The proposal for this newfangled application of the power of eminent domain is (at least at this time) aimed only at taking mortgages that are performing; i.e., mortgages on homes whose owners, though “underwater,” continue to make payments on their loans, so that everybody involved is content to continue the status quo. Which is another way of saying that what these guys are after is low-hanging fruit. So we will have to wait and see if they go ahead with this scheme, and if so, how it turns out. Remember that under existing constitutional law, it’s OK if the taking benefits private parties, provided such benefit is incidental to the public purpose. Here, that is not clear and it may be difficult to say whether the “incidental benefit” tail is wagging the “public use” dog.

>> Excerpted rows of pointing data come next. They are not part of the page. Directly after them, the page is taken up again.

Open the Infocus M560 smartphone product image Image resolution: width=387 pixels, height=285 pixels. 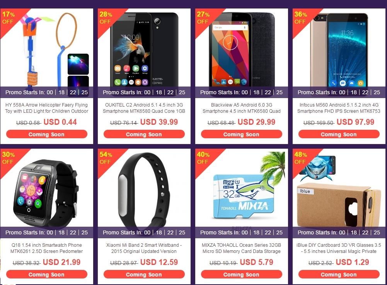pyautogui.click(x=339, y=48)
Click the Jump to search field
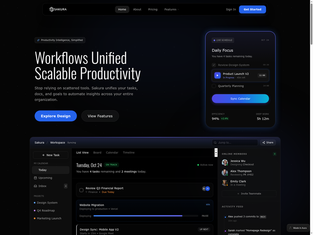This screenshot has width=313, height=235. 235,143
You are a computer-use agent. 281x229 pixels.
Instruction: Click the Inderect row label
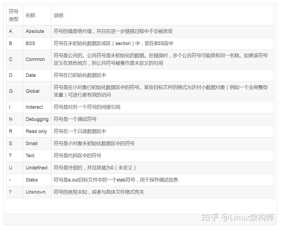[x=34, y=107]
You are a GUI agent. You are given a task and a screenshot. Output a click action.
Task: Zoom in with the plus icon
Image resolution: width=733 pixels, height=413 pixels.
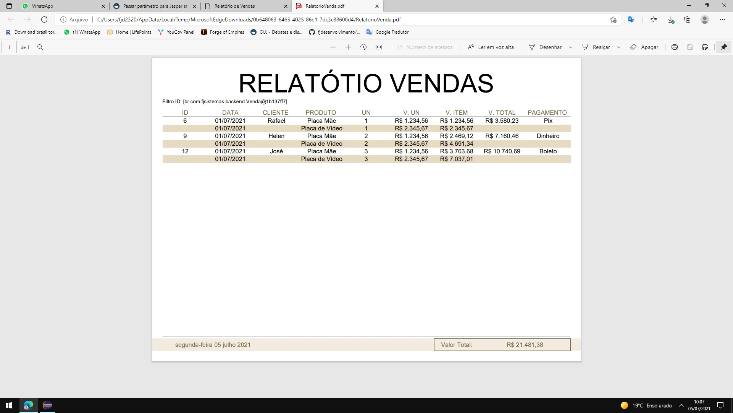click(x=348, y=47)
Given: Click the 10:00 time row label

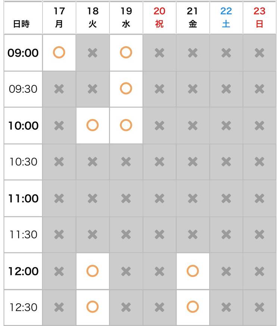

But to us, the real problem is valuation. How do you value an “underwater” mortgage that is bundled with other mortgages which together form securirty for a bond? How will such a taking affect the value of the bond that will, after such a taking, be secured by fewer (and lower quality) mortgages than those in the original bundle? Sounds like the bondholders would be entitled to severance damages when the taking of part of their security diminishes the value of the remainder.

And of course, the market value of the performing mortgages that have been targeted by this scheme, may not be as depressed as some folks think. A home financed by such a mortgage may be “underwater,” but a performing mortgage still produces a steady cash flow, so that if capitalized, it may indicate a higher value than the house using it as security for the purchase loan.